You will also be able to use other DNS services if you want, because you won’t be forced to use Cloudflare’s anymore.
This actually sounds insanely cool. Without having looked at their documentation, can you make a rough statement about the required hardware power for the VPS, especially if traffic may include bandwith heavy stuff like movie streaming or large data up/downloads?
In that case you should probably give up using your own domain and take the one from Tailscale because they would intermediate direct connections whenever possible.
The main limitation on the VPS would be bandwidth as well as total transfer, not so much processing power because their just be moving stuff through. They all come with limits.
A linode vps is what I use
Besides the great suggestions others have given, the OpenZiti project (openziti.io) looks interesting, though I haven’t found the need or time to try it out.
My suggestion would be to setup a VPN service in your publicly available v-server. The most suggested solution is wireguard.
Then you can connect your truenas to that VPN and make it accessible, maybe via nginx.
The traffic flow would be:
nginx on v-server --(wireguard)--> traefik --> Nextcloud
That’s a good point. But that’s also the point where my tinkering won’t help me… Do you have a writeup or a yt video where nginx points to the wireguard VPN? Another question. If I set up the wireguard tunnel, how can I just route the traffic from traefik?

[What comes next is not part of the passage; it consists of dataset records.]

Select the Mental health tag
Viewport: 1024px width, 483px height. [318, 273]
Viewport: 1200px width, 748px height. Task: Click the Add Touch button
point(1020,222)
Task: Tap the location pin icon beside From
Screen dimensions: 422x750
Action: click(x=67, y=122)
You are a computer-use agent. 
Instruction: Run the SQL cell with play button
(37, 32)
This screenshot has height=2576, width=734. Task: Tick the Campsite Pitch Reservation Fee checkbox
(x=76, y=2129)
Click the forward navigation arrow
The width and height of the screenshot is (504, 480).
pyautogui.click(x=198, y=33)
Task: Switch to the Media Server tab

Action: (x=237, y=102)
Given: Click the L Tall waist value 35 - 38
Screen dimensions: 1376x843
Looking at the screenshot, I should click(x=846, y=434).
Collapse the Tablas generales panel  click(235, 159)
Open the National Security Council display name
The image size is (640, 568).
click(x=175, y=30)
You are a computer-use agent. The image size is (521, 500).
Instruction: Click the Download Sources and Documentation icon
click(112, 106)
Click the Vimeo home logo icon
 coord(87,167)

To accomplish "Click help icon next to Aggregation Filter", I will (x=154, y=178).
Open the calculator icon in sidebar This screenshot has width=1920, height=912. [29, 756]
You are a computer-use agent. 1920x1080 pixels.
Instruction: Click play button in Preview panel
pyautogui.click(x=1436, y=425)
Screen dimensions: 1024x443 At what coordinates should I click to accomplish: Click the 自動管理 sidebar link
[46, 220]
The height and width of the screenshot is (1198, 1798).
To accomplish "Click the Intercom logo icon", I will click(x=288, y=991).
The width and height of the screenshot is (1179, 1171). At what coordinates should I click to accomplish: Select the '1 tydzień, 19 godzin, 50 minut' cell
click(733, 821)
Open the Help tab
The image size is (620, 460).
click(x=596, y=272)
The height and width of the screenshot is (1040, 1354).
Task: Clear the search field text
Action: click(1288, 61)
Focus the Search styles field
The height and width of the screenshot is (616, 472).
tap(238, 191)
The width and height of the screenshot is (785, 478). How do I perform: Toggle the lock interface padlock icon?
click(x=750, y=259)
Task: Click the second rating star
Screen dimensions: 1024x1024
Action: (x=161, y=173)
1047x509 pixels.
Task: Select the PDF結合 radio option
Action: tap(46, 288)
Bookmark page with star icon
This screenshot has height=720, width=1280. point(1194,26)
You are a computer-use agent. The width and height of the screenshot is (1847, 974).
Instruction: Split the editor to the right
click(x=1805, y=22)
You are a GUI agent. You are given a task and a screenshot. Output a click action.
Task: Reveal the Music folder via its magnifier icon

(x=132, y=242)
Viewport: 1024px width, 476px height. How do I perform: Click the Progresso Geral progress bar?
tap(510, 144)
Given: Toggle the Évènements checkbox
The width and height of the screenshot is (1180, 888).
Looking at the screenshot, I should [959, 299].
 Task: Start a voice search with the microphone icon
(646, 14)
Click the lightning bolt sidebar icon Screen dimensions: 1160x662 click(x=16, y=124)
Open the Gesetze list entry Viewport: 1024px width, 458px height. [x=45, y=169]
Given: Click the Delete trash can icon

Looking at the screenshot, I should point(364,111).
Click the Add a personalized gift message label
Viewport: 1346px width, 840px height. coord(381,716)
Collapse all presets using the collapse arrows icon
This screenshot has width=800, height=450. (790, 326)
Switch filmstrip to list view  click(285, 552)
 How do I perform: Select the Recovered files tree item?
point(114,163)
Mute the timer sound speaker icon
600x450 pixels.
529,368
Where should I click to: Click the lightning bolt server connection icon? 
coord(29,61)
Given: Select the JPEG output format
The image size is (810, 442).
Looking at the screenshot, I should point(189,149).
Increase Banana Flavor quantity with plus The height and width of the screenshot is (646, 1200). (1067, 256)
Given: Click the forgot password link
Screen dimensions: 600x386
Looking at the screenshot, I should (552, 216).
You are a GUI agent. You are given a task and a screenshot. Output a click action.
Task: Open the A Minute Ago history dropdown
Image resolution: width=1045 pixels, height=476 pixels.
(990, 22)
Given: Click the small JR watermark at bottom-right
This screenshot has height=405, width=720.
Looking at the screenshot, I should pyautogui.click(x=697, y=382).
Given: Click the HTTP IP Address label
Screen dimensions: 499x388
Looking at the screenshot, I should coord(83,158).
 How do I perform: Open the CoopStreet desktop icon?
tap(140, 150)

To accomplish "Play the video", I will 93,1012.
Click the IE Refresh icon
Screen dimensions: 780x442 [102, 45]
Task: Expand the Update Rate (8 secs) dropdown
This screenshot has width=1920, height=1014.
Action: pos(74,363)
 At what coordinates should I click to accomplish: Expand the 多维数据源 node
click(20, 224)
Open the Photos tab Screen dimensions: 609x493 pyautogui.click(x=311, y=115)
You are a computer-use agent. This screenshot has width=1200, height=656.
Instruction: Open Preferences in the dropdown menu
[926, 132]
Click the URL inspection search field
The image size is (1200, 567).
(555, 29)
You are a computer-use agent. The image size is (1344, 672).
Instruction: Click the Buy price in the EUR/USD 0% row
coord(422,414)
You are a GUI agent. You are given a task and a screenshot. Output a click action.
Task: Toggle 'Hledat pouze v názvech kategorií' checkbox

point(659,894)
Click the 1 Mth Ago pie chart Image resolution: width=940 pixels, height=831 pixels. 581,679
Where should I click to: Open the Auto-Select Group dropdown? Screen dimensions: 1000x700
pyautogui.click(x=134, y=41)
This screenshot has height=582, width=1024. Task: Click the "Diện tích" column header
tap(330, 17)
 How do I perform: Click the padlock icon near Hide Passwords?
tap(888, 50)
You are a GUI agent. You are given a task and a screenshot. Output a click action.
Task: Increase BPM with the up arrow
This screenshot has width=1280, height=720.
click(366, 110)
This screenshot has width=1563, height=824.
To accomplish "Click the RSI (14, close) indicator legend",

I found this writeup and it looks correct, but I have not tested it.
The author posted a nice graphic that shows the idea:
I’m not sure I understand why they need two Caddy servers. The first one should be a simple port forward, no need for a proxy forward. Unless they want to do something with the connections at application level, but it sounds like they simply forward them as-is.
You need two caddy servers if there are other websites on the vserver that will use port 80/443. If not, port forwarding (eg. with iptables) will work.
Is there some reason you want to kick CF tunnels to the curb? They seem to work great for your use case (and, to be fair, mine. Love me some tunnels toget around my ISP CGNAT)
The problem is with nextcloud on my end. Some files just can’t get synced and bigger files won’t even go through. Perhaps something is misconfigured, but I think I red something, that cloudflare tunnels only support x gb of traffic at once.